== Segment start ==

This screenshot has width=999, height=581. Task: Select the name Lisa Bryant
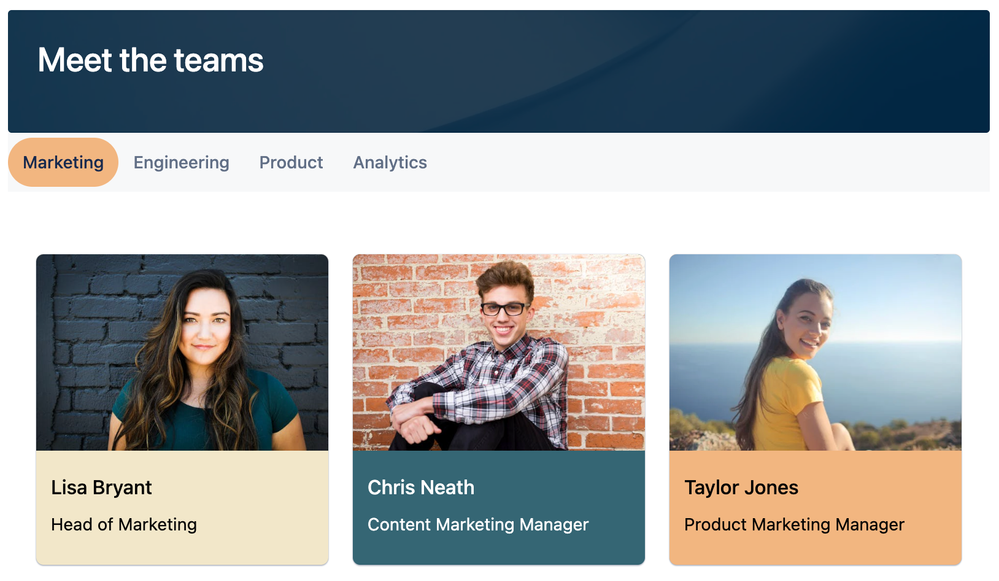coord(101,487)
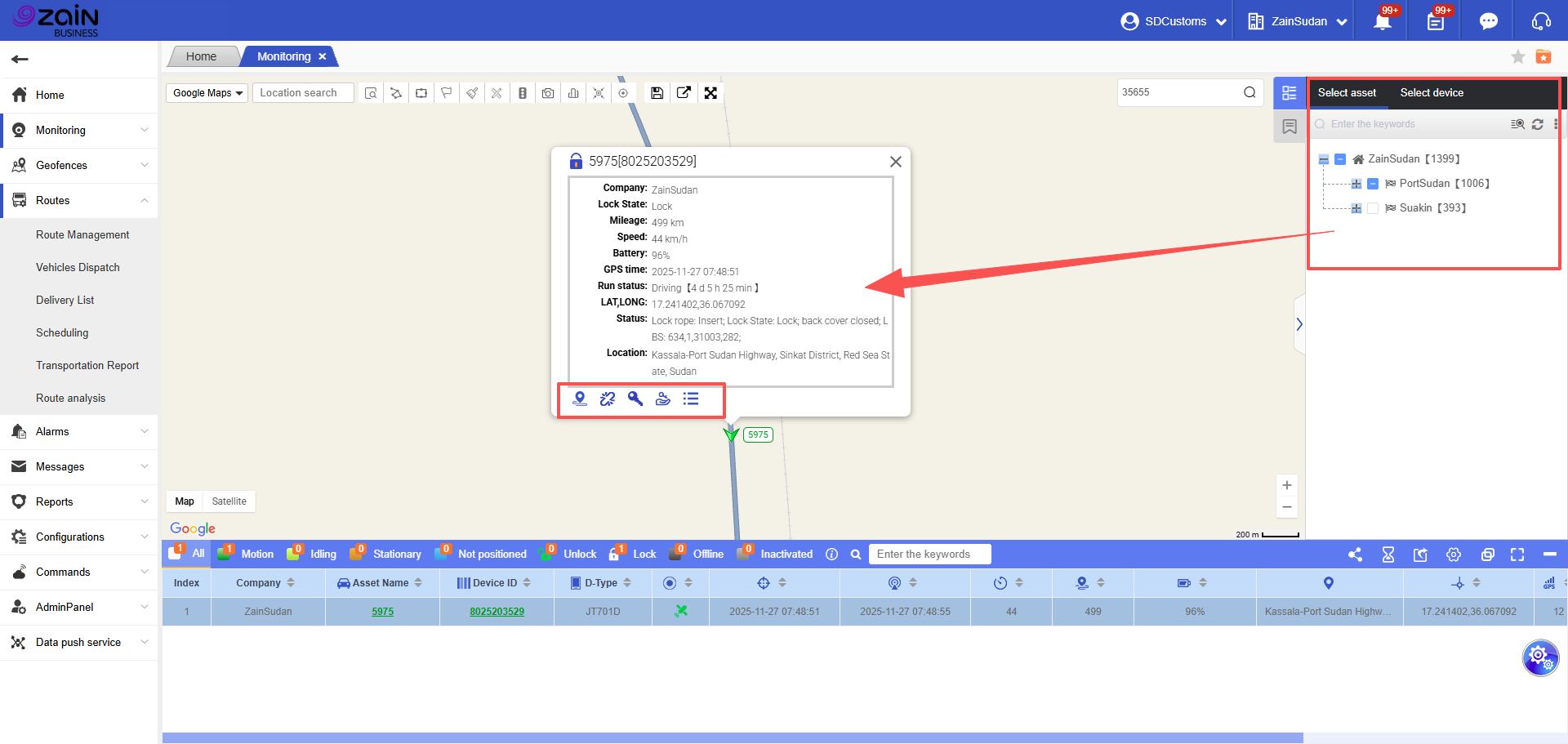Click the 5975 asset name link
Screen dimensions: 1568x744
[382, 612]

== Segment end ==

# Work order:
Repeat the data above exactly, images excluded.

# Task solution:
This screenshot has width=999, height=581. Task: Select the name Lisa Bryant
coord(101,487)
Click the 5975 asset name link
Screen dimensions: 1568x744
[382, 612]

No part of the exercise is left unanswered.